No principle of the constitution of the United States or of the State of Nevada being violated by the enactment of the ordinance, it is ordered that the writ be and it is discharged, and that the petitioner be and he is remanded to the custody of the chief of police of the city of Reno.






Concurrence Opinion

I concur.






Concurrence Opinion

The inquiry in this matter is limited to a determination of whether or not the ordinance in question is violative of the fourteenth amendment to the constitution of the United States, and of article 1, sec. 8, of our own constitution.

While the ordinance in question goes to a great length in holding that a certain class of business men, usually of a splendid type, are more likely to indulge in a vicious practice to cater to a class of people with an abnormal, debased appetite, plus a weak mind, in dealing with certain drugs within themselves criminal to handle at all except pursuant to rigid restrictions, than certain other classes of business men, there are certain presumptions of law in favor of the legislative action of every legislative body, however questionable such action may be in certain instances, which we cannot ignore.
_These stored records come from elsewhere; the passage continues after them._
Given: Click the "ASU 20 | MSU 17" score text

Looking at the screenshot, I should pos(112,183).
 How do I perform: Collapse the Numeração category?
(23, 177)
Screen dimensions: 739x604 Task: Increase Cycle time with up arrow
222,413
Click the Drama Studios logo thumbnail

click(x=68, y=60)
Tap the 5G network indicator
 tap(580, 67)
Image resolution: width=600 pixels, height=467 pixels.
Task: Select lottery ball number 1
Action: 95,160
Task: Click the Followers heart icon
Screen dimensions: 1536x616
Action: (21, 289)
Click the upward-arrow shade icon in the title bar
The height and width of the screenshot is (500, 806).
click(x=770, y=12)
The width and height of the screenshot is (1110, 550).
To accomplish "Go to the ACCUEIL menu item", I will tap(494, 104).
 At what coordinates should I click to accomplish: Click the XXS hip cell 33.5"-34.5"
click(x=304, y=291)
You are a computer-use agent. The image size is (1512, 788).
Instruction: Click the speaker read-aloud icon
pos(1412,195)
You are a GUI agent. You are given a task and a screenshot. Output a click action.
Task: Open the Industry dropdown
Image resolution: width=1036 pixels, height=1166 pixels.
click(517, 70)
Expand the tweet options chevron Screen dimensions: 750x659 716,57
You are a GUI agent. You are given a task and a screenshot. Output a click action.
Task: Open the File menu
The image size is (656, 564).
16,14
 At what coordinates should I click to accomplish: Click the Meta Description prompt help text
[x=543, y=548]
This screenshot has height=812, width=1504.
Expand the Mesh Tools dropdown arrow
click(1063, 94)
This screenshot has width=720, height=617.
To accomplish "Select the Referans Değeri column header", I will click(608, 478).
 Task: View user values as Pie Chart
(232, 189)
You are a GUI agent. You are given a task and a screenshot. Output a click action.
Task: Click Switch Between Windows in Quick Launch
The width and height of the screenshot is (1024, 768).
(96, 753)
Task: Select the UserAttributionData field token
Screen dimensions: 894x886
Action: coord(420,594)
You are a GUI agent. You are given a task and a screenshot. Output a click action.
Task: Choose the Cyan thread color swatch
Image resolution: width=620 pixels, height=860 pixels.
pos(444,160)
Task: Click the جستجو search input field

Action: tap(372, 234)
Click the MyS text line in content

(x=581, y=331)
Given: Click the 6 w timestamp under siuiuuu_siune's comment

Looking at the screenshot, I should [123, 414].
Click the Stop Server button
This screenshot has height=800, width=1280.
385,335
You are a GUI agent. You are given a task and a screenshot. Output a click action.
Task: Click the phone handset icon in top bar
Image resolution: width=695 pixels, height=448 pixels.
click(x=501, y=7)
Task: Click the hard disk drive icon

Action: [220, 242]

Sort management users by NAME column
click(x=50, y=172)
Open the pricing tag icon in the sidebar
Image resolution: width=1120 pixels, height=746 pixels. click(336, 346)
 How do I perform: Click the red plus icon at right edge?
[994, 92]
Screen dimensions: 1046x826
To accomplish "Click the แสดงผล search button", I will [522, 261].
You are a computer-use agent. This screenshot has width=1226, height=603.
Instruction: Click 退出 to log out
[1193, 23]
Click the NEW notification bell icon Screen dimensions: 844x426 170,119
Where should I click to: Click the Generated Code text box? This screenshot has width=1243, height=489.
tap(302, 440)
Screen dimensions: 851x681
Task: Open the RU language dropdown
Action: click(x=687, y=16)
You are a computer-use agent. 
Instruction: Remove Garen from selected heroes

For instance, we must presume that every legislative act is constitutional; that every ordinance is adopted in good faith. We must, as a general rule, presume that legislative action is based upon an inquiry into the *99 facts, and that such action is the result of investigation. Public policy demands an adherence to these principles.

It is a well-recognized rule that a legislative body cannot, in the exercise of its police power, arbitrarily interfere with private business; but its determination as to what is a proper exercise of such power will not be overthrown by the courts unless it clearly appears that its determination has been arbitrarily or unreasonably exercised. Dobbins v. Los Angeles,195 U.S. 223, 25 S.Ct. 18, 49 L.Ed. 169; Laurel Hill Cemetery v. San Francisco, 216 U.S. 358, 30 S.Ct. 301, 54 L.Ed. 515.

I cannot say that it clearly appears that the city council of the city of Reno, in adopting the ordinance in question, acted either arbitrarily or unreasonably.